Courage Bibil! La vie est une véritable aventure... que de défis à relever :-)

Anonymous said...

Contente de voir que tu rejoins le commun des mortels, chère soeur. N'ai pas honte de porter du 40/42, c'est la taille moyenne et c'est ce que je porte depuis bien longtemps.

N'empêche que je t'avais prévenue en début d'année. ^^

F-Red said...

C'est ça Eliane... fait moi passer pour un anorexique...

Line said...

on va fonder la communauté des aspirantes au régime :D

Anonymous said...

Alors moi je me suis bien informée, et:
- le régime-privation ne sert à rien, car la privation entraine la compulsion, qui entraine la culpabilité, qui entraine la répression, qui entraine la privation, etc. En plus, en se privant, on reprendra tout son poids si pas plus. C'est une loi que personne ne veut croire et que pourtant tout le monde a déjà constatée sur sa balance.
- La solution: accepter la racine du problème et surtout accepter de changer son mode de vie ; pas d'espoir sans baskets! Il faut donc faire du sport de manière régulière, en favorisant les sports d'endurance. Et bien sûr les muffins n'aident pas, il faut manger équilibré.

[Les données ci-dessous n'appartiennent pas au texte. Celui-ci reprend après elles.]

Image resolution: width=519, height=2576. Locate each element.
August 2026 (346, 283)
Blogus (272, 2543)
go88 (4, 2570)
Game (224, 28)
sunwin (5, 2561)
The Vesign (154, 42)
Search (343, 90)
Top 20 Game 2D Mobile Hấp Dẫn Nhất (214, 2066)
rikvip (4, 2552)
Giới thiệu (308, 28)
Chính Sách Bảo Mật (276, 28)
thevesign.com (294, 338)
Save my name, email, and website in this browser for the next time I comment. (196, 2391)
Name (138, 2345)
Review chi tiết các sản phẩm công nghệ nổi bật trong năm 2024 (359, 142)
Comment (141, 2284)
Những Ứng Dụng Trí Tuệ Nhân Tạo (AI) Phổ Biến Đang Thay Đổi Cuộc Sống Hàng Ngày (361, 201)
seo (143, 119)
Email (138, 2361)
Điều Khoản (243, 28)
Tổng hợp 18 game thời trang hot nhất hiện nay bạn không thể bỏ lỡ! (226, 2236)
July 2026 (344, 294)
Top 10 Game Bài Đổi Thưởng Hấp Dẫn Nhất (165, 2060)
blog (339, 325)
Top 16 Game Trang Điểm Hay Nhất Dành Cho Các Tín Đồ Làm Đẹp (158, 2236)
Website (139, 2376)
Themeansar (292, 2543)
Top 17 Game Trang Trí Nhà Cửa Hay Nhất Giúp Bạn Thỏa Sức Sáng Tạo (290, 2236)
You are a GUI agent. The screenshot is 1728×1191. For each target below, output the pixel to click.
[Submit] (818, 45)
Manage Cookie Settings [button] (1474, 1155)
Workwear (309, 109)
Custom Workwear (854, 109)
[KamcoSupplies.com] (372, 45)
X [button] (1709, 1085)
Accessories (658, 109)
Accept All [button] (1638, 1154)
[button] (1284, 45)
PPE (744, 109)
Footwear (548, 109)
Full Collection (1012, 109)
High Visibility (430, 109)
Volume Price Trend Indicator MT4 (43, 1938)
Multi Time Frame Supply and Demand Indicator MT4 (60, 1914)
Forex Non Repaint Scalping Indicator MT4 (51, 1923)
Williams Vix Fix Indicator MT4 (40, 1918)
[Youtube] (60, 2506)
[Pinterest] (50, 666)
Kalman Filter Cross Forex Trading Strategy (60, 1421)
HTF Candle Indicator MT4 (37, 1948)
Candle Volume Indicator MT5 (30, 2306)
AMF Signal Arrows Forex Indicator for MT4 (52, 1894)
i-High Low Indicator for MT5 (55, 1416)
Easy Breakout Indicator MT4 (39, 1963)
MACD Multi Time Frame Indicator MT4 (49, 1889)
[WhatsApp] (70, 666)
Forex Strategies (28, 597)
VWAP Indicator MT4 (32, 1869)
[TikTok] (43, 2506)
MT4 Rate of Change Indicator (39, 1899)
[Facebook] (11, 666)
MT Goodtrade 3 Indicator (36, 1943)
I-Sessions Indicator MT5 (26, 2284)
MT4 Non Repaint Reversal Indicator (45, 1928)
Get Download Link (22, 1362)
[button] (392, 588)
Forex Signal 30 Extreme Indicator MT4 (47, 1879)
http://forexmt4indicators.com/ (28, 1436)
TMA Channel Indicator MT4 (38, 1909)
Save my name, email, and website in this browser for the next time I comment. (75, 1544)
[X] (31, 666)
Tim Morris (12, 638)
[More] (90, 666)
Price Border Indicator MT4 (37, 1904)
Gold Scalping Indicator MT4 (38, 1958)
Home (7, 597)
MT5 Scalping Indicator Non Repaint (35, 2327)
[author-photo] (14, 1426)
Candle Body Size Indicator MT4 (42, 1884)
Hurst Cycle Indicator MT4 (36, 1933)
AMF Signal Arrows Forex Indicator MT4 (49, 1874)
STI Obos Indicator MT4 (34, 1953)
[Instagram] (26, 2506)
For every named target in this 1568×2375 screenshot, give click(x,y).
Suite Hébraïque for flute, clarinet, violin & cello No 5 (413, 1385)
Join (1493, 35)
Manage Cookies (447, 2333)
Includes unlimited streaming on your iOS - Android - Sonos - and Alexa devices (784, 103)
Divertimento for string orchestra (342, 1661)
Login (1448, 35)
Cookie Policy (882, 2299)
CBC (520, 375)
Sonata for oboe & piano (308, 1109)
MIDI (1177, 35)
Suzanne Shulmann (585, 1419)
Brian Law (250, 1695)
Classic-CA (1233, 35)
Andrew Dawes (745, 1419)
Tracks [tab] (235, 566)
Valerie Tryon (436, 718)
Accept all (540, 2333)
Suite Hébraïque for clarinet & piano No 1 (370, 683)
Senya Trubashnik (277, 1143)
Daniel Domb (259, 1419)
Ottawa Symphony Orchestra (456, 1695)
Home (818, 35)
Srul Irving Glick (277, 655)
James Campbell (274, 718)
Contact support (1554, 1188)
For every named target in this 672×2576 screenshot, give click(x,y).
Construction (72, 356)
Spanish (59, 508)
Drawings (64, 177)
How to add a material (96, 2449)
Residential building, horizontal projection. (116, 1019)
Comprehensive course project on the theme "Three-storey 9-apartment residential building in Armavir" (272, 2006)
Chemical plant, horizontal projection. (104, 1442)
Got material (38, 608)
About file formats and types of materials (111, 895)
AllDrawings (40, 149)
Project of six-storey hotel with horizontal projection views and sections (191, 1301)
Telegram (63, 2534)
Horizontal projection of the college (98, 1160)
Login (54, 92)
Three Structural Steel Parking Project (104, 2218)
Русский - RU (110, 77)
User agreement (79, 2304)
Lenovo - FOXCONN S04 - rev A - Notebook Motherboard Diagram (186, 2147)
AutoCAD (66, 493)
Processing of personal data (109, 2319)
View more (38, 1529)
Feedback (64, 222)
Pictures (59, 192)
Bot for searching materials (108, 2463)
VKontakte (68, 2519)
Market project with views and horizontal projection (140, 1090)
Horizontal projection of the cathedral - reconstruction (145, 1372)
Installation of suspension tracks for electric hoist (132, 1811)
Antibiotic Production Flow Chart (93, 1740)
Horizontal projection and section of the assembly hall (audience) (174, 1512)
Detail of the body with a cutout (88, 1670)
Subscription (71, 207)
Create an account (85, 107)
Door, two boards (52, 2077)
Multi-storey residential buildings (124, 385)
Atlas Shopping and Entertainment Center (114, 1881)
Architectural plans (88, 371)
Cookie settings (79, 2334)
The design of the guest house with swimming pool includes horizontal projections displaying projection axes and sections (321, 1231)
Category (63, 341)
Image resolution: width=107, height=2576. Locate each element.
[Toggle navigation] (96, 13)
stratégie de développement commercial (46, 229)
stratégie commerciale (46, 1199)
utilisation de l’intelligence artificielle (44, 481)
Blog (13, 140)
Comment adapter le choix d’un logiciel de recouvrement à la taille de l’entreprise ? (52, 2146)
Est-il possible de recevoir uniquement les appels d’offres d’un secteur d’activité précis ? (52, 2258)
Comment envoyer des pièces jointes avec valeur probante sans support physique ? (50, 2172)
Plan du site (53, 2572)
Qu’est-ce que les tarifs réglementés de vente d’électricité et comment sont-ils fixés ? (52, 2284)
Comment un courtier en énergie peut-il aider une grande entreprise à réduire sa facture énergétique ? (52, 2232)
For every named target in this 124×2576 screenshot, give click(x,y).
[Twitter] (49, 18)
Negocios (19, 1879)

Et ce dernier point est plus facile à respecter qu'on ne le croit. Remplace les pâtes par des pâtes complètes, le riz par du riz complet, ne mélange pas féculents (non complets) et graisses (dont animales, cad la viande). Et tu peux manger des muffins, oui, mais pas trop.

Bon ben voilà ça s'appelle Alice en exams.

Bibil said...

Je peux manger des muffins?
Il ne faut pas me le dire deux fois!

Anonymous said...

toujours aussi amusant de te lire, Bravo !!!